Gartner MDM Summit in Las Vegas last week had all the trappings of a good technology conference: lots of buyers, rich content, and a little fun. Andrew White stripping during the keynote was a moment of considerable suspense with the audience wondering how far he’d go.
6 years after we first shipped our MDM product, we’re finally seeing maturity in this market. I loved Interactive Great Debate: Analytical MDM vs. Operational MDM, played out with lots of humor and cerebral acrobatics between Andrew White and Mark Beyer, moderated by Kurt Schlegel.
- Question: Does Analytical MDM really exist?
- Answer (by consensus): No.
Analytical and operational MDM are architectural decisions of whether to feed master data to the data warehouse/BI environment, or to the transactional environment. The MDM system itself largely does the same things: authoring or harmonizing golden copy master data. We could not agree more: We’ve been making this argument for a long time. This begs the questions: Does it still make sense to categorize vendors this way, since the two different use cases call for the same product capabilities?
Kalido customers, Ahbi Beniwal from Daymon Worldwide and Jonathan Starkey from Anheuser-Busch InBev gave awesome presentations . Daymon looked for a true multi-domain MDM solution from the very beginning and chose Kalido. Yes, it’s operational, not analytical. And AB InBev, what a story! I worked with Jonathan 4 years ago to get a nascent MDM program at their Canadian subsidiary off the ground. Today, it is breathtaking how completely MDM is knitted into the fabric of the enterprise, business and IT, OLTP systems and data warehouses. Now you know why they’re not only the biggest brewer with $37 billion in revenue, but also the most profitable with $13 billion in EBITDA.

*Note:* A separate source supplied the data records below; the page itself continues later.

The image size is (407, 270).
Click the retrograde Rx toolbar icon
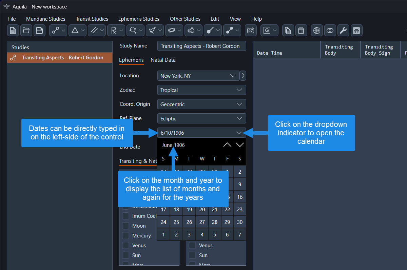tap(113, 31)
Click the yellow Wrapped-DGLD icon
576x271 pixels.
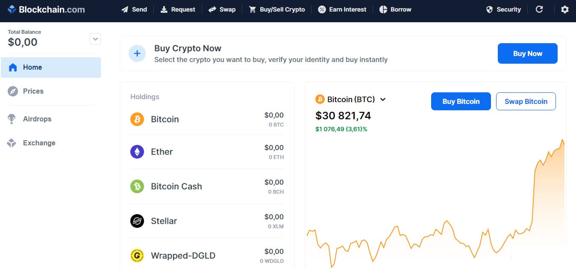click(x=137, y=256)
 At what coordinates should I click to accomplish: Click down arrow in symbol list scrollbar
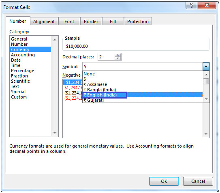pyautogui.click(x=206, y=99)
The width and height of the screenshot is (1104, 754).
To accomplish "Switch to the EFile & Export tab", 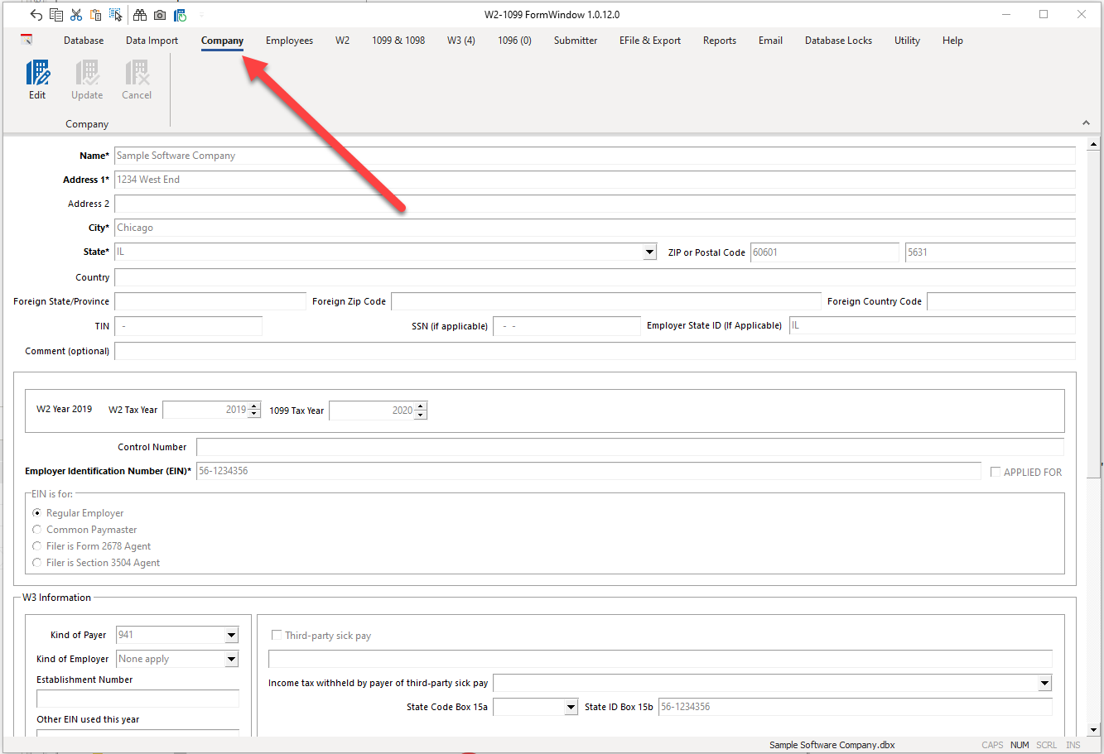I will click(649, 41).
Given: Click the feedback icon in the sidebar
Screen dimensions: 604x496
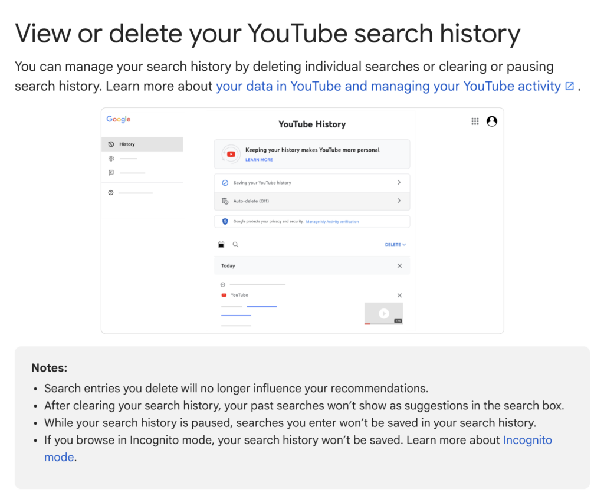Looking at the screenshot, I should click(111, 173).
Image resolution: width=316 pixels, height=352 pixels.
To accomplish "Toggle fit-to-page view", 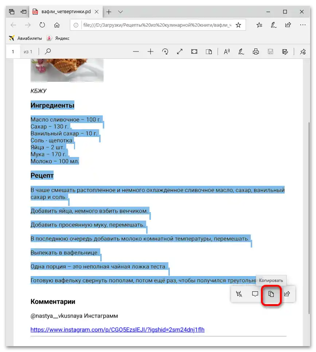I will [x=194, y=51].
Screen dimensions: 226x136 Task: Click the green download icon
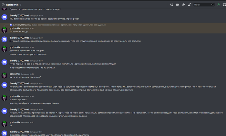coord(219,5)
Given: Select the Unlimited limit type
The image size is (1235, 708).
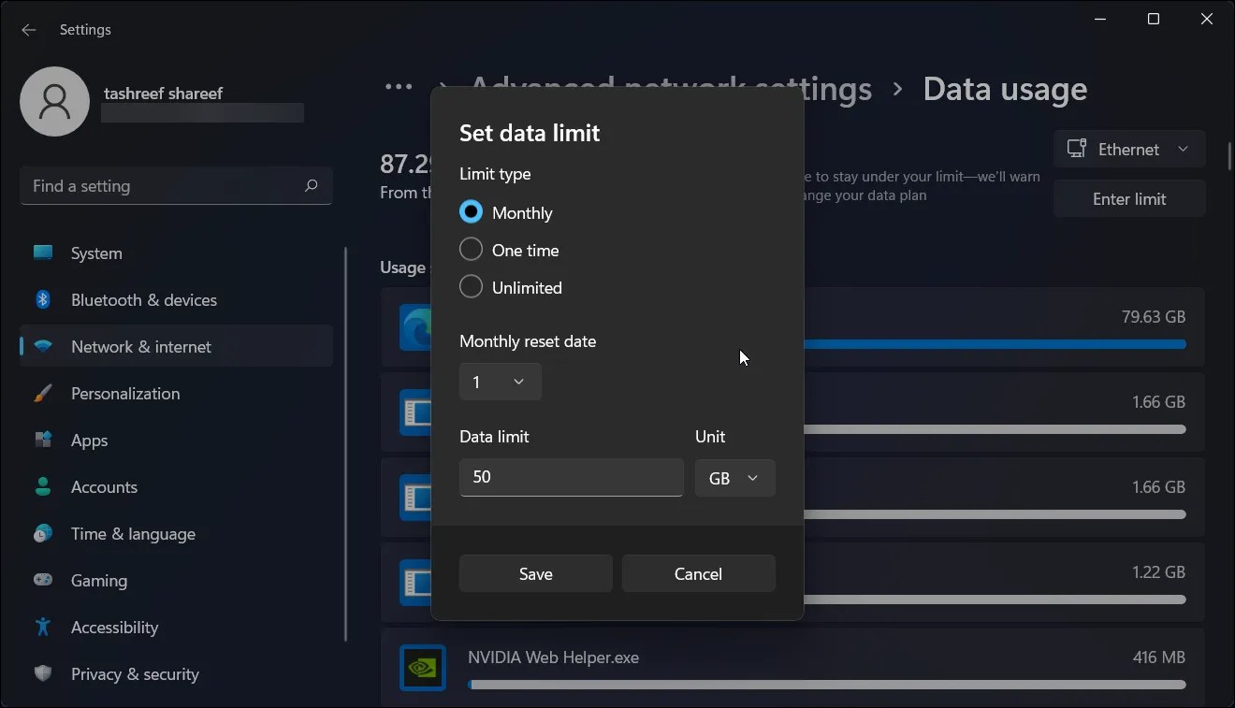Looking at the screenshot, I should [x=471, y=286].
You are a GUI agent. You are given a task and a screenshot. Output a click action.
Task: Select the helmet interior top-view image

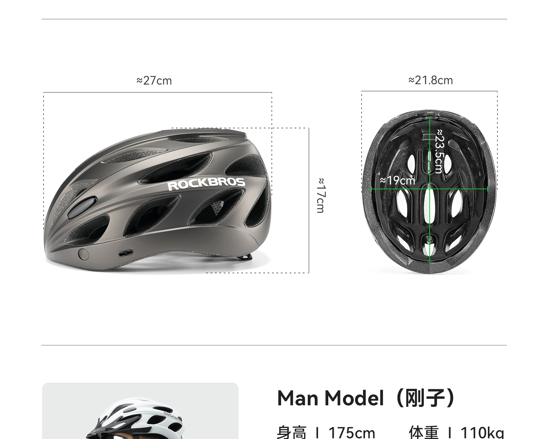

In the Magic Quadrant Power Session, the nagging questions of “why not a single MDM MQ” came up as predictably as the sun. Gartner is right in asking the question, “Is there a distinct and active market for multi-domain MDM?” Another way to ask the question is, when buying software, is the decision always dominated by the needs of customer data or product data? What if CDI broadens into “party” data (customer, supplier, employee), and product broadens into “thing” data (product, assets, location), which makes merging the two MQs less urgent?
My view is that there’s clearly a market for multi-domain MDM. Or MDM, period. Companies are asking for it and willing to forgo some domain specific features to avoid buying multiple MDM platforms for different domains. But alas, we wait until next year.